Daneo langsung mendelik tidak percaya mendengarnya. Bagaimana bisa mereka baik-baik saja sementara banyak sekali masalah yang ada.
"Kok bisa?"
Fauzan membalas tatapan Daneo dengan tajam.
"Maksud lo apa nanya kayak gitu? Berharap hubungan gue hancur sama Jessica?" tanya balik Fauzan dengan sewot.
"Ya enggak, maksdunya, kalo hubungan diluar sana tuh pasti udah langsung hancur. Putus gitu," jawab Daneo dengan tenang.
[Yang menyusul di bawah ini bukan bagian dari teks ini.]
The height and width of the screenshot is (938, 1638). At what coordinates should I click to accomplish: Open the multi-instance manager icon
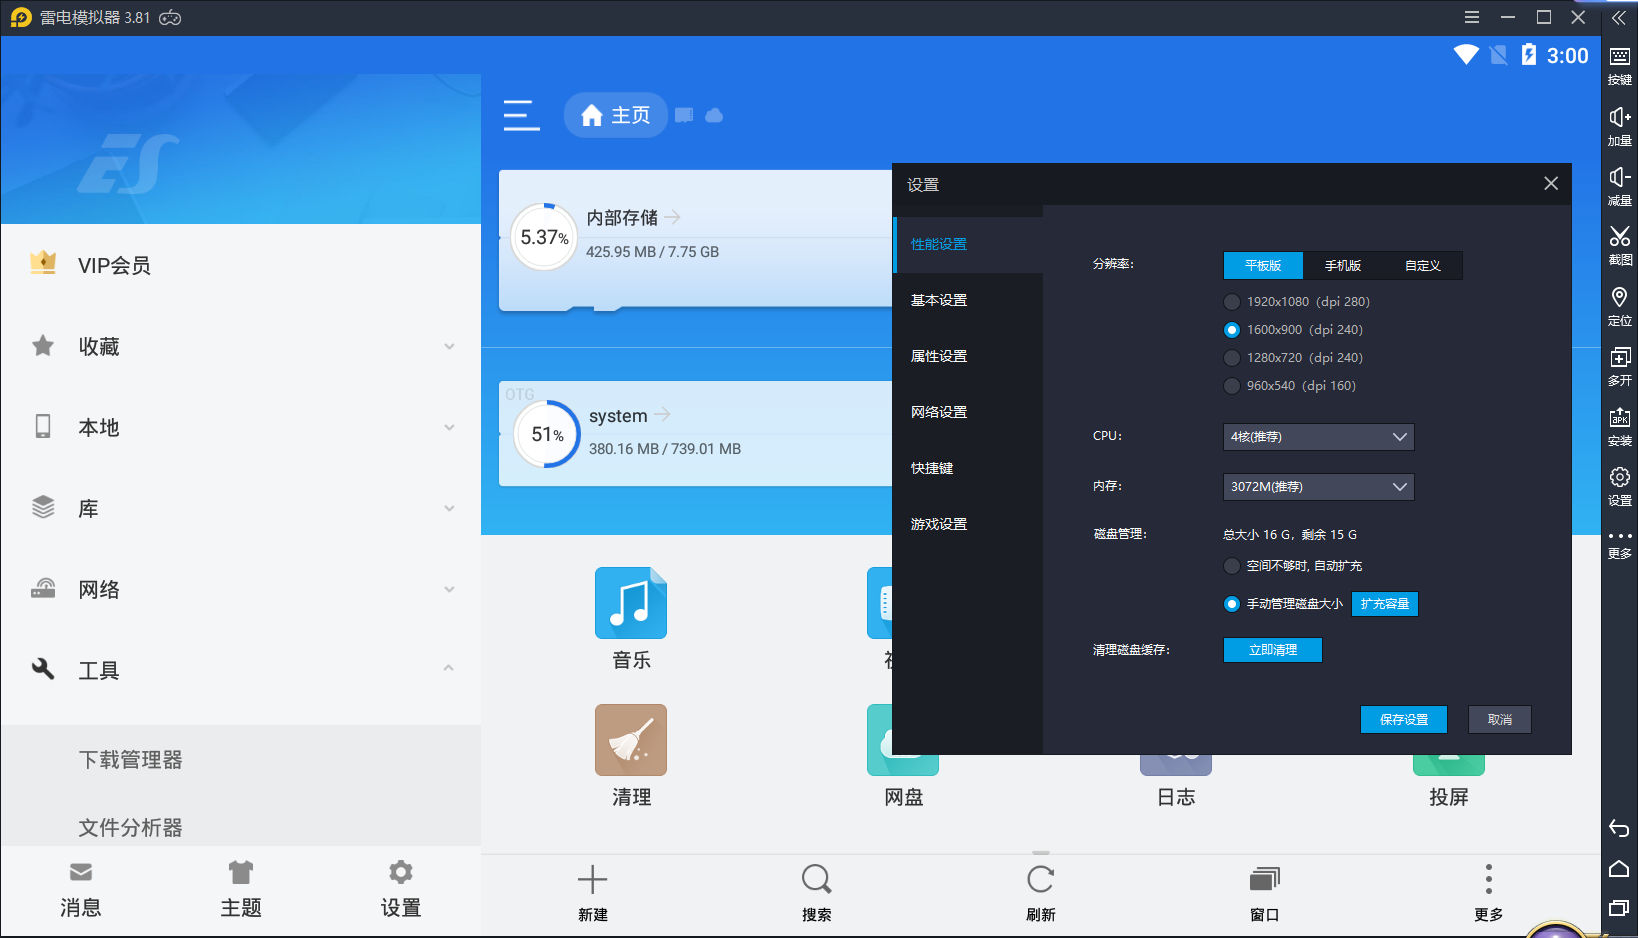pos(1619,358)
Lah, memang apa salahnya?
"Lo doain gue putus sama Jessi?"
"Ya iyalah. Ya kali gue doain sahabat gue menderita terus. Kenapa lo? Gak suka?"
Fauzan menahan kesal karena tidak semua yang Daneo katakan itu salah. Hubungan itu memang sudah tidak lagis sehat. Sudah terlalu banyak hal yang menghancurkan keduanya.
"Jangan lah lo doain yang gak baik gitu."
"Itu doa baik loh yang pernah gue harapkan, Zan. Jessi lepas dari lo itu harapan baik yang harus semua orang aamiin kan."
Fauzan berdecak kesal mendengarnya. Sejahat itukah dirinya sampai membuat sahabatnya sendiri pun mengharapkan Jessi bisa pergi dari hidupnya?
"Makanya kalo gak mau ditinggalin Jessi, berubah. Jangan egois, Bro!"